A felicidade fora tanta que abalou os meus sistemas, as camadas de meu córtex cerebral colapsaram, não tinham sequer absorvido as informações para anexá-las em arquivos seguros, discerni-las de outras emoções sem a complexidade da minha inquietação, mas nem mesmo ela, em sua força absoluta, foi suficiente para me fazer esquecer as preocupações sobre Jungkook e os acontecimentos da noite passada. Não havia contado nada a Jordana, muito menos a Taehyung. Não sentia que era um assunto que pudesse ser confessado a qualquer um.

O que diria, afinal?, eu pensava. Que não parava de pensar em um beijo inofensivo no dorso da minha mão e que o garoto cuja vida inteira fui ensinada a manter distância, parecia cada vez mais próximo?

Odiava pensar que se tratava disso. Que meus esforços para passar despercebida só me renderiam um coração partido e, no fim das contas, seria reduzida ao número simbólico anexado à existência de Jungkook, quando meu orgulho me motivou a ser aquela que sempre esteve determinada a nunca desejá-lo como todas as outras faziam. Entendi, depois de crescida, que muito do meu descontentamento injustificado e minha indiferença sem fundamentos partiam do mesmo lugar dos meus sentimentos. Aquele parecia o método mais eficaz para evitar que Jungkook chegasse tão facilmente ao meu coração, minha única chance de sair ilesa de seu feitiço. Mas como poderia desviá-lo do lugar onde ele, inevitavelmente, já pertencia?

No fundo, eu sabia que não queria que Jungkook se afastasse. Contar para alguém só arruinaria tudo. Tomaria o meu segredo de mim. O meu segredo que, de alguma forma, também era o segredo dele. A linha invisível que nos atava em um nó apertado.

Eu odiaria caso isso acontecesse.

Mas também sabia que sua aproximação poderia não significar nada, afinal.

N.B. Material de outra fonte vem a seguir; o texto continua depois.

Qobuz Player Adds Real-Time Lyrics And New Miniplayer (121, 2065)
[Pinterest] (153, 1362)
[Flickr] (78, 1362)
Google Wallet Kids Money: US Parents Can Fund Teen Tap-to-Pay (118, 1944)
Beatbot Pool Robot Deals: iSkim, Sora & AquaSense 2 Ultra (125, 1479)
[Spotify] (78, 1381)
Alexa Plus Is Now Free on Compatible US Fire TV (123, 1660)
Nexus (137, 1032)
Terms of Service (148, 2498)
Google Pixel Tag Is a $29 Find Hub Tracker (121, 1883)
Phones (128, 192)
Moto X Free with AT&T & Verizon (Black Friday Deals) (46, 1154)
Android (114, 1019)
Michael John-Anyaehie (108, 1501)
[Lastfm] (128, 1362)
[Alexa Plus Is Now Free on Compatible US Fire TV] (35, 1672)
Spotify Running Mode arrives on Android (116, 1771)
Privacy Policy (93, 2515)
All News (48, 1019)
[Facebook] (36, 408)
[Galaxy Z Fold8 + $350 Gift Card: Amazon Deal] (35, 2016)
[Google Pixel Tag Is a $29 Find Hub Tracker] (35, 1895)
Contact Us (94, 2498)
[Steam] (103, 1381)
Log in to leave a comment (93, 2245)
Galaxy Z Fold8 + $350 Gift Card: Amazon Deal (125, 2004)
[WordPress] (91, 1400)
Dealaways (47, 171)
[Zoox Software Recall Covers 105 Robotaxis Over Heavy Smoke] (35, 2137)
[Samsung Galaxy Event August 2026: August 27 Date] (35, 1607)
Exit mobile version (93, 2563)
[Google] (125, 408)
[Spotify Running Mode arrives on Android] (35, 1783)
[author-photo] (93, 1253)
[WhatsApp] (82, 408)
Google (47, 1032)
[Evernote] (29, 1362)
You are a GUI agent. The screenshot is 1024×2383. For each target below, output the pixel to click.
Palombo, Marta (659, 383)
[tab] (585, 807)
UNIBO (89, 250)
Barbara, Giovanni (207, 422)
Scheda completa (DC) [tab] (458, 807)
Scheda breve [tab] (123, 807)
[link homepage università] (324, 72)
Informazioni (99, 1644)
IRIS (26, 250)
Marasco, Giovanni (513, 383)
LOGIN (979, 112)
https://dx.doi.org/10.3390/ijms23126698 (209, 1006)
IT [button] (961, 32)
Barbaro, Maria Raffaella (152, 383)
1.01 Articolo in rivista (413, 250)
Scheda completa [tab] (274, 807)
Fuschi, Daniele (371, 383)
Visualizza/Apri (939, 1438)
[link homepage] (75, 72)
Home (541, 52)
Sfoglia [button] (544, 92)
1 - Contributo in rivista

Jeon Jungkook talvez apenas gostasse de brincar com o coração de algumas virgens ingênuas, como se seu faro aguçado e experiente fosse capaz de nos identificar a quilômetros de distância com uma facilidade prosaica. Odiava pensar nisso. Ou no número exato de bocas que os mesmos lábios que estavam tatuados no dorso de minha mão já haviam tocado, beijado e venerado. Quem sabe. A fama que o precedia na cidade nunca foi das melhores.

Contudo, quem era eu para reivindicar um posto que nunca me fora sequer oferecido?

Era tola por achar que significou alguma coisa e Jungkook era malvado por me fazer acreditar nisso. E todos esses pensamentos terríveis me assombraram com um sabor amargo que expurgava a doçura da minha fantasia. Talvez ele estivesse em algum lugar de Roseville contando tudo a Tanner e eu tivesse me tornado seu joguinho favorito.

Ao menos, se conseguisse acreditar naquilo de todo coração seria capaz de odiá-lo, me afastaria para sempre.

— Posso conseguir algo para bebermos, se quiser — Dana disse, passando o braço ao redor de meus ombros, dando uma piscadinha. Tinha experimentado Schnapps de maçã no Verão anterior e o sabor horrível e residual do álcool tinha perdurado durante uma semana inteira. Apaguei completamente naquela noite e Taehyung inventou uma desculpa qualquer para mamãe; de que eu tinha passeado duas vezes consecutivas no Chairoplane*, tinha ficado tonta e por precaução, dormiria na casa dele. Seria mais fácil ludibriar o diabo do que enganar mamãe e, embora, tenha evitado contar o meu mau feito a papai, fiquei de castigo até o fim das férias.

— Prometi a Padre Stane que ele seria o primeiro a saber caso eu conseguisse o papel — Dana revirou os olhos para minha resposta.

— Mas podemos comemorar mais tarde, então?

— Não sei, sabe que não posso ficar fora até tarde...

— Qual, é?! Não seja tão careta! Vamos pegar leve, sua mãe nem vai suspeitar de nada — Jordana costumava me chamar de Honorária Noiva de Jesus desde que tínhamos cerca de treze ou quatorze anos, quando odiava desobedecer as regras e temia a retaliação de papai e mamãe para qualquer passo em falso, e ela, como sempre, esteve disposta a viver sua vida em toda plenitude.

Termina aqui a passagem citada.